Start of Extracted data

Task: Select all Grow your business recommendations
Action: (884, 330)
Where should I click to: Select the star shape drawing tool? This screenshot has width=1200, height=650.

End of Extracted data
Start of Extracted data

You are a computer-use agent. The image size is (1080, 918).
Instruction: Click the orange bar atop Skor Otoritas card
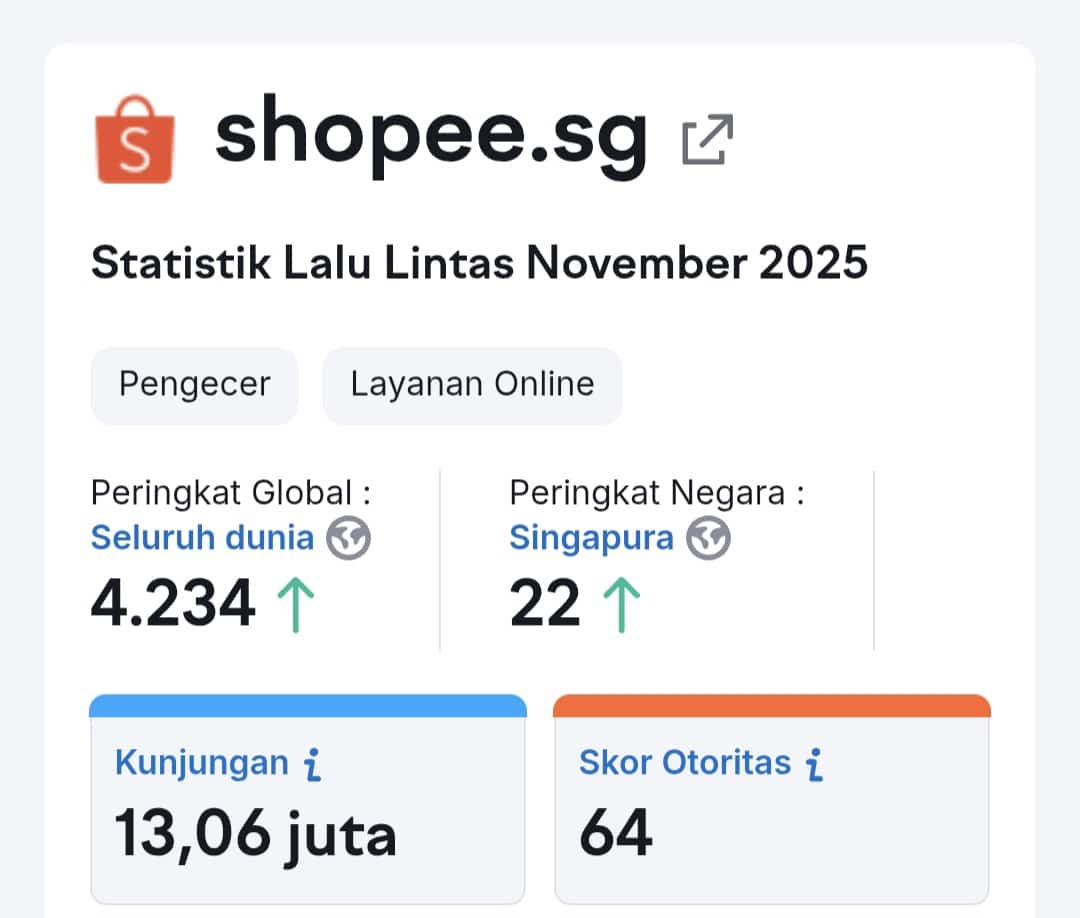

End of Extracted data
Start of Extracted data

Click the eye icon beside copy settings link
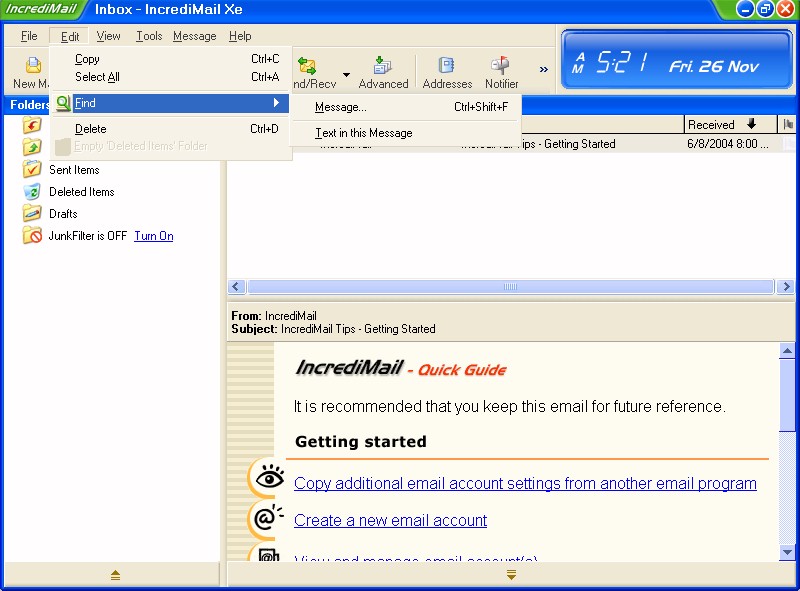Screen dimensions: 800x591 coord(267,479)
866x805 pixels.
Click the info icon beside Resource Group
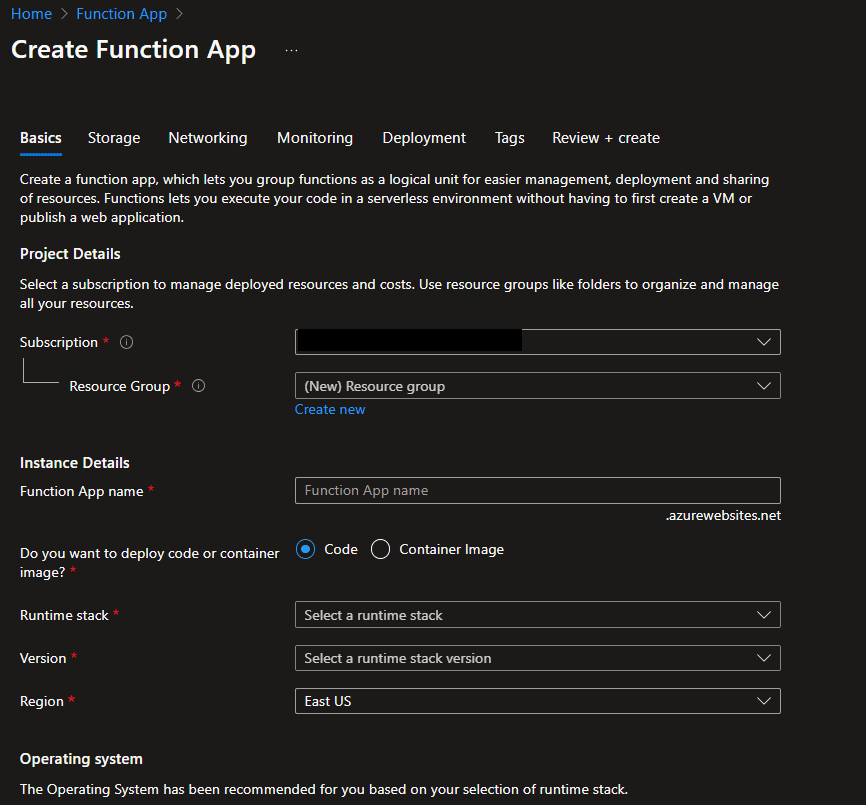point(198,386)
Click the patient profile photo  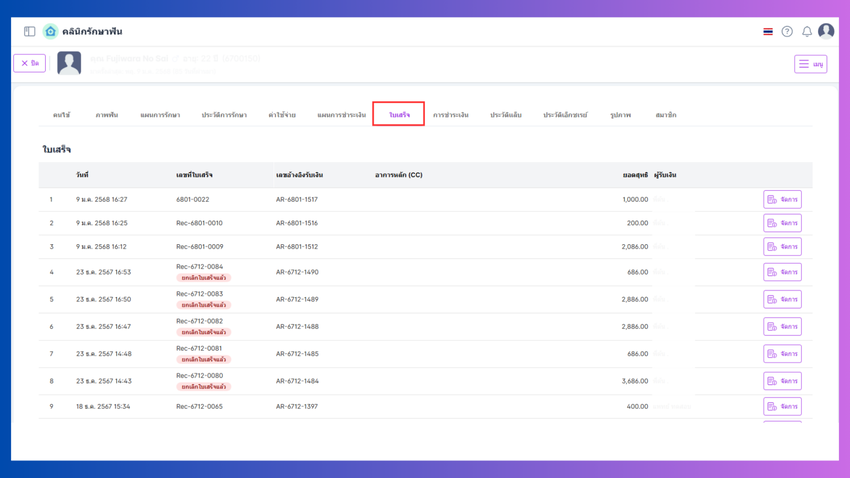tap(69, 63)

End of Extracted data

* Task requirements
Above this instruction are the records; retype exactly the lines from the one containing "You are a computer-use" up to and including the one containing "Instruction: Click the".

* Result below
You are a computer-use agent. The image size is (1080, 918).
Instruction: Click the orange bar atop Skor Otoritas card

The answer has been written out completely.